Your Fave Reads of 2014


My Fave Reads of 2014

As I've mentioned, I tend to do a lot of reading in the beginning of the new year. That's when I take stock of all the recommendations I've been collecting and I get busy burying my nose in a book (or in an e-reader; I'm not picky). This might be the time you're looking for recommendations, too. So let me tell you about the handful of books I read this year that really knocked my socks off. These are the ones I loved reading, and I'm pretty confident you'll find something to love too on this list.

At Night We Walk in Circles, Daniel Alarcon

A traveling acting troupe arrives in a small town in a South American nation. An old woman there who has lost her son insists that one of them is her child. Why not, the actors think. Let the woman feel happy about her missing son for a day. Let's pretend he really is her son. What's the worst that could happen?

The Woman Upstairs, Claire Messud

In Boston, a woman who has regrets about how she has spent her life encounters the woman she wishes she were; a beautiful, talented artist. Will she love this woman and befriend her, or hate her? Is she being exploited or befriended herself? There are too many twists and turns, too many betrayals and surprises in this book to count.

On Such a Full Sea, Chang-Rae Lee

In a strange, futuristic, dystopian America, societies have been separated by class. Workers produce the food that higher class communities consume. And sometimes, out of boredom or loneliness, the upper class collect lower-class children as pets, or captives, or slaves, or worse. This book is endlessly surprising, touching, unexpectedly romantic, and always beautifully written.

Deliverance, James Dickey

Okay, this one wasn't written in 2014. But I finally got to it in 2014, and it was a real page turner. In this classic novel, a bunch of city guys go canoeing down a river through rural Appalachia -- and they get far more than they bargained for. Explosive violence and heart-pounding suspense guaranteed.

Silence, Shisaku Endo

This one is a classic of Japanese literature. It depicts Christian missionaries arriving secretly in Japan during a time when Christianity is punished by death. The missionaries, when captured, must choose between horrible torture and execution, or apostasy, the renouncing of their faith, one of the worst sins imaginable to devout Christians. What is the right choice? What is the price that must be paid for faith?

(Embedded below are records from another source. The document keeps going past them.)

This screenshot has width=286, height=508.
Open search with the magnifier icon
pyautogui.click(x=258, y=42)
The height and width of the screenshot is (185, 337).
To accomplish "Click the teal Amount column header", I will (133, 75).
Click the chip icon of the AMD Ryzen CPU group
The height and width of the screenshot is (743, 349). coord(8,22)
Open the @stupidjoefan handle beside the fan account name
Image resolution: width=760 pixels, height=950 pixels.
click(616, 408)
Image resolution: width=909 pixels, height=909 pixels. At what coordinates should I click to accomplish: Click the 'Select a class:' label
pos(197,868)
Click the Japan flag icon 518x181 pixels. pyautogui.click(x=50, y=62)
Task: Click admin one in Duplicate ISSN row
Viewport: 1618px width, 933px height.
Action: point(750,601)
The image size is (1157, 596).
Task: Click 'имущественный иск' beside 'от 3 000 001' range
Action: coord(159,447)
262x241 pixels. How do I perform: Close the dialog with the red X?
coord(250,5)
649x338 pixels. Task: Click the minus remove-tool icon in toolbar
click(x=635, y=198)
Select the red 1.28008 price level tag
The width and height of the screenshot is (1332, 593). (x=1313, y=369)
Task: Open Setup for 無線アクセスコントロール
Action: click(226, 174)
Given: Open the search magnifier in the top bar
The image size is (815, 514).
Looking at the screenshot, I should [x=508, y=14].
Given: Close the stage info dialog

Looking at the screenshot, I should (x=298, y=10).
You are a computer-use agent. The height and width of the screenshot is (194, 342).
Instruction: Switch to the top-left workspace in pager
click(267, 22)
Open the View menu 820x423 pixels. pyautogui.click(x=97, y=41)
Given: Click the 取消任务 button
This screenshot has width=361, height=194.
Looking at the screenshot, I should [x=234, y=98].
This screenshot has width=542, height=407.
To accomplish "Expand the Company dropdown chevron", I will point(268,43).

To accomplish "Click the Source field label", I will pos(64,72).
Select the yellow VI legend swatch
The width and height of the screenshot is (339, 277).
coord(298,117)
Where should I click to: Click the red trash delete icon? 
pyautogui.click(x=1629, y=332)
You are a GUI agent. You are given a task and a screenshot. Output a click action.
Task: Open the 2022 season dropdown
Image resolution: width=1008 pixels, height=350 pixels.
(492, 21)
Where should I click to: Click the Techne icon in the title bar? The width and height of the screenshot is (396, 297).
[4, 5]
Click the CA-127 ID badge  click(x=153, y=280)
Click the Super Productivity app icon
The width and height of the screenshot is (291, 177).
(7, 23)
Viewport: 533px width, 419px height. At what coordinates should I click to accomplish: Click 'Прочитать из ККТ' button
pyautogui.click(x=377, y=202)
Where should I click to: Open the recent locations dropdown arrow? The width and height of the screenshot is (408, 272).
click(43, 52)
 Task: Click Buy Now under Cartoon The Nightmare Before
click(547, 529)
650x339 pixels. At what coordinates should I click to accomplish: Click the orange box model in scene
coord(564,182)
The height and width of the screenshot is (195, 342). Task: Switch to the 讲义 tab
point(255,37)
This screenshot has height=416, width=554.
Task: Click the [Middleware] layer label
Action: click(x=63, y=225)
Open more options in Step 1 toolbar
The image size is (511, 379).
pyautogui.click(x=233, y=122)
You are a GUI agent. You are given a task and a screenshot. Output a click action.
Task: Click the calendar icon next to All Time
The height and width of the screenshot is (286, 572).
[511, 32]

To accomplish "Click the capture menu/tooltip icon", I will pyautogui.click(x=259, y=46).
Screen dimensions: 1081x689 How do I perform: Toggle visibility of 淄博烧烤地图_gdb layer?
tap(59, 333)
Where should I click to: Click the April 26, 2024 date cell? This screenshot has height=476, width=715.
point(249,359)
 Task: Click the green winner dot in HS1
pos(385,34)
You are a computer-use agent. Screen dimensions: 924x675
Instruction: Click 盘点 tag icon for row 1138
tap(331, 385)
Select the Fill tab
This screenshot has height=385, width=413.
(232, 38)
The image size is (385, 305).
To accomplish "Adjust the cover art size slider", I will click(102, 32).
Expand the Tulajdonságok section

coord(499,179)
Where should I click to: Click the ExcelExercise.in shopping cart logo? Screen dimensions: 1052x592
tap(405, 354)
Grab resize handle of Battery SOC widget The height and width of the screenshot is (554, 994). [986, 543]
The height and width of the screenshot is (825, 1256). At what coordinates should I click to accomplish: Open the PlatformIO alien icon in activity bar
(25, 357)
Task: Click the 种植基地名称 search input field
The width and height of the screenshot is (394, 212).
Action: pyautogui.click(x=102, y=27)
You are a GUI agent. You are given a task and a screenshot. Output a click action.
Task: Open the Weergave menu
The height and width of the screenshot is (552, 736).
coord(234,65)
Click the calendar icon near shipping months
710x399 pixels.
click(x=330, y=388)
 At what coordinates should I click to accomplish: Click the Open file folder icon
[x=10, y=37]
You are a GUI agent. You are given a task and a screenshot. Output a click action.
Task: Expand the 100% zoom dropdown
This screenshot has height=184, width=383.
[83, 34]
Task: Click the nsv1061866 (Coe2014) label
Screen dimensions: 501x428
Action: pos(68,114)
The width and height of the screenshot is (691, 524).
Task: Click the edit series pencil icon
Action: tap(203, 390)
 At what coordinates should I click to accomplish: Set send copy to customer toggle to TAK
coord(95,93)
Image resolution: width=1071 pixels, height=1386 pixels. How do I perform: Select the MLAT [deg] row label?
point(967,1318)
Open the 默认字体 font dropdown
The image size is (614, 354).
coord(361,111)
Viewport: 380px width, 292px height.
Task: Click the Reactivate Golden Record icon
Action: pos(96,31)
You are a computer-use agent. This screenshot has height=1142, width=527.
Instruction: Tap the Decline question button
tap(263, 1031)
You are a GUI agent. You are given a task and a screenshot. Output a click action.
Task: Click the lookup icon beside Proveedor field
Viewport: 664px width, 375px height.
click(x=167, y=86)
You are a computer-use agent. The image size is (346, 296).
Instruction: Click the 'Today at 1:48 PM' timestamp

All the Light We Cannot See, Anthony Doerr

This riveting, heart-wrenching book is on a lot of best-of lists this year, and deservedly so. It's an innovative World War II drama both sweeping and intimate in its scope, alternating between the lives of a blind French girl and a German boy. Their lives will converge and intersect in fascinating and agonizing ways.

Colorless Tsukuru Tazaki and His Years of Pilgrimage, Haruki Murakami

I'm a huge fan of Murakami. Every few years another strange, surreal, mind-bending work comes out from this Japanese author. His latest was no disappointment. In this case, five closely knit friends unexpectedly exclude one of the members, telling him they never want to see him again for no discernible reason. Years later, it's the quest of his life to find out why.

Now you have no excuse not to pick up a book this season, readers -- so go out there and get reading!